Exercise tasks
A) Decide whether each statement below agrees with the article about Jameel Jaffer. Answer yes or no for each, and quote the words from the article that settle it. (i) Columbia and the Knight Foundation will each give the Institute $5 million in operating funds. (ii) Jaffer was born in Tanzania. (iii) Jaffer joined the ACLU staff in 2002.
B) According to the article about Jameel Jaffer, which law school did he graduate from, and what did he edit there?
C) Carry on the article about Jameel Jaffer, starting after its final sentence.

Reading text
========================

Jameel Jaffer, deputy legal director at the American Civil Liberties Union, has been appointed the founding director of the Knight First Amendment Institute at Columbia University.

His appointment follows the creation of the Institute last month. A joint effort of the Columbia and the John S. and James L. Knight Foundation, the Institute will receive $5 million from each of them in operating funds and $25 million each in endowment funds. The new Institute will work “through litigation, research and public advocacy—to preserve and expand the freedoms of expression and the press in the digital age,” a press release from Columbia said.

“We’re at a moment in our history when freedom of expression, access to information and high quality journalism have never been more important, yet are facing unprecedented challenges,” Columbia University President Lee Bollinger, is quoted saying in a press release.

Jaffer, the son of Ismaili Muslim parents of South Asian heritage who emigrated from Tanzania, first to the U.K. and then to Canada, where he was born and brought up, is a graduate of Harvard Law School where he was editor of the prestigious Law Review, Jaffer rose to prominence challenging the Obama administration numerous times on national security policies such as warrantless wiretapping and the use of drones. In 2013, speaking to students at the University of Toronto, Jaffer said, “If you had proposed 12 or 13 years ago that the United States was going to be under a Democratic president and the first African-American president, and the United States would have indefinite detention at Guantanamo, would have a statute authorizing warrantless wiretapping . . . have a targeted killing program under which the government was killing people, including American citizens, in half a dozen countries around the world without any process, you would have been thought crazy,” he said in an interview with the Toronto Star. “Now it’s the new normal. If you propose we should depart from those policies, you’re thought of as a marginal voice.”

Bollinger said Jaffer had proved himself as one of the “most effective defenders” of the First Amendment that guarantees freedom c of religion, expression, assembly, and the right to petition.   Congress is prohibited, under the First Amendment, from promoting one religion over another or restricting any individual’s religious practices; restriction of the press or right to speak freely.

Since he joined the staff of the ACLU in 2002, Jaffer has litigated constitutional challenges to gag orders imposed under the USA Patriot Act, surveillance conducted by the National Security Agency, the viewpoint-based denial of visas to foreign scholars, and the sealing of judicial opinions issued by the Foreign Intelligence Surveillance Court. He has argued cases at all levels of the federal court system, including in the U.S. Supreme Court, and has testified before Congress about a variety of topics relating to national security and civil liberties.

========================

Data excerpts
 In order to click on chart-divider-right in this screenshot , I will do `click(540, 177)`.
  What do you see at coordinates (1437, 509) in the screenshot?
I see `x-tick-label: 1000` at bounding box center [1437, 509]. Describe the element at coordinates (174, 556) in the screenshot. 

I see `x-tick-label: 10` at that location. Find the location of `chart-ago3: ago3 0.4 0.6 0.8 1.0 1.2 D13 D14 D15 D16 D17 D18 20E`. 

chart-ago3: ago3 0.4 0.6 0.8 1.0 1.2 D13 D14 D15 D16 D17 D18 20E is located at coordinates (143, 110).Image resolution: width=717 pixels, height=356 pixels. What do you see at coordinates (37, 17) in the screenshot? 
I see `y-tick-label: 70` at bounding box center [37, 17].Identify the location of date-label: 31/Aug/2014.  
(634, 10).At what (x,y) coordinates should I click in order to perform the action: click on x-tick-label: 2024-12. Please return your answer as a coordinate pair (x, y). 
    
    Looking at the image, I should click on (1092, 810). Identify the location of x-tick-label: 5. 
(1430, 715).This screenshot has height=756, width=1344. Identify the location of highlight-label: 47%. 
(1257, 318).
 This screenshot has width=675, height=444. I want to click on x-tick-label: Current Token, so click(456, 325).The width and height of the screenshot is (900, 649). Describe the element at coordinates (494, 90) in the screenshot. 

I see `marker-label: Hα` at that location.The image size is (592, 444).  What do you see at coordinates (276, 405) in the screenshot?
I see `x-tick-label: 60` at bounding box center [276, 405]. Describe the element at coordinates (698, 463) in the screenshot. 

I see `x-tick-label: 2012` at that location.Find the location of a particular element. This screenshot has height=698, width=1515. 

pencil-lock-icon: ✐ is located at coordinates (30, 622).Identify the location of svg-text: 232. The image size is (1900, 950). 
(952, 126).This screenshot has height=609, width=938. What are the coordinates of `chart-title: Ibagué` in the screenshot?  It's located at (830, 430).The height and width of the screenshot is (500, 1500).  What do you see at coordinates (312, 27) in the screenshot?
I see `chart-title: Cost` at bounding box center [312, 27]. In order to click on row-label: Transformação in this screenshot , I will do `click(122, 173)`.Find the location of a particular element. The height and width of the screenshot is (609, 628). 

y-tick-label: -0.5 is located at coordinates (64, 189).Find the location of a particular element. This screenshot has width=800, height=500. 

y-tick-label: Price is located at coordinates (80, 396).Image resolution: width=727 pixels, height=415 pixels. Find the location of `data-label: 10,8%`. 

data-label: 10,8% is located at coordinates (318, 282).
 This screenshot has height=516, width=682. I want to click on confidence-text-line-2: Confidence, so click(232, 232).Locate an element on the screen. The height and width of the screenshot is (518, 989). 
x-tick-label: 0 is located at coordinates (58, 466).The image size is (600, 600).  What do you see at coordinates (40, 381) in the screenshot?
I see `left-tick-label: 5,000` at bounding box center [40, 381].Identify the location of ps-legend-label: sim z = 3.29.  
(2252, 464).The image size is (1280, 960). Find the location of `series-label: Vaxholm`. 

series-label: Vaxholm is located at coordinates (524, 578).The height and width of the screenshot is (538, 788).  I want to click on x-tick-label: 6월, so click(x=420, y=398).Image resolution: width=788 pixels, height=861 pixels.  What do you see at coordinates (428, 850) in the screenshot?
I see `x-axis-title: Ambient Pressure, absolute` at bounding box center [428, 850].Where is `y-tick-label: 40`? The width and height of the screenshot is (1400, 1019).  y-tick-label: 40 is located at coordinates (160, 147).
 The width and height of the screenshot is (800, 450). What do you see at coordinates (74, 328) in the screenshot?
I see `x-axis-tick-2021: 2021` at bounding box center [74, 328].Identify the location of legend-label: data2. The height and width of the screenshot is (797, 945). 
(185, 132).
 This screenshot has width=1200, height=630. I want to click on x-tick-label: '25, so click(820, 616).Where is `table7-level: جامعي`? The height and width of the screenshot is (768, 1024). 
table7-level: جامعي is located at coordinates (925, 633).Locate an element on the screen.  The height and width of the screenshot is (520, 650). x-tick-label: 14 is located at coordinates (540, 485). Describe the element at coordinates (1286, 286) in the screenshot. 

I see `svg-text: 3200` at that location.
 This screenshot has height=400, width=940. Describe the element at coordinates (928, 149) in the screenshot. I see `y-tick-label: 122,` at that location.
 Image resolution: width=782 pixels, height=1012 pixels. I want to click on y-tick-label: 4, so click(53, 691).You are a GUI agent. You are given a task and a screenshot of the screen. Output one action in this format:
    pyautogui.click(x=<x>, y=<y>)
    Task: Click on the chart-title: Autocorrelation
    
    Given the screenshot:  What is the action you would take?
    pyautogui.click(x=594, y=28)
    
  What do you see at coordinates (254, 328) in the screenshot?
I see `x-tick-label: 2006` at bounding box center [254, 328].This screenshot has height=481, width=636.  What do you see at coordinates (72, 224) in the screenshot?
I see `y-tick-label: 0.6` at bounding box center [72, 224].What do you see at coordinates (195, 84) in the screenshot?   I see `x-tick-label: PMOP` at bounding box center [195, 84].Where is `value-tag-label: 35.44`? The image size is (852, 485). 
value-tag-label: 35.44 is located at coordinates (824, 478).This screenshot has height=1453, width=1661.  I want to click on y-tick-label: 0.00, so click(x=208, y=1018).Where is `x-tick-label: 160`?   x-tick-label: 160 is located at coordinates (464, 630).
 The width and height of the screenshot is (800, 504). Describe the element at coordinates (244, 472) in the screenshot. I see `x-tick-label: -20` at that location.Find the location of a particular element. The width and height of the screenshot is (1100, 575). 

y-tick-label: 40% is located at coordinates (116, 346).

========================

Solved problems
A)
(i) Yes: "the Institute will receive $5 million from each of them in operating funds"
(ii) No: "who emigrated from Tanzania, first to the U.K. and then to Canada, where he was born and brought up"
(iii) Yes: "Since he joined the staff of the ACLU in 2002"

B) He graduated from Harvard Law School, where he was editor of the Law Review.

C)
Jaffer is also one of the nation’s leading Freedom of Information Act attorneys, having litigated landmark cases that resulted in the publication of crucial documents about the U.S. government’s counter-terrorism policies.

Alberto Ibargüen, president of Knight Foundation said, “Jameel Jaffer’s integrity, intellect and collaborative nature make him the right leader for a new organization. His experience at the intersection of law and technology make him the forward-looking legal strategist the Institute needs to select—and win—precedent-setting battles.”

The Knight First Amendment Institute will address among other things, electronic surveillance by government; privacy rights on digital platforms; the overall freedom of internet platforms, and the rights and responsibilities of the corporate actors who own those platforms; public access to government records, including judicial records; secrecy obligations imposed on technology companies; and the prosecution of government whistleblowers.

In his role as director of the ACLU’s Center for Democracy, Jaffer created the ACLU’s project on speech, privacy, and technology; oversaw a major expansion of the ACLU’s work on issues relating to civil liberties in the digital age; and was instrumental in the ACLU’s decision to take on the representation of whistleblower Edward Snowden.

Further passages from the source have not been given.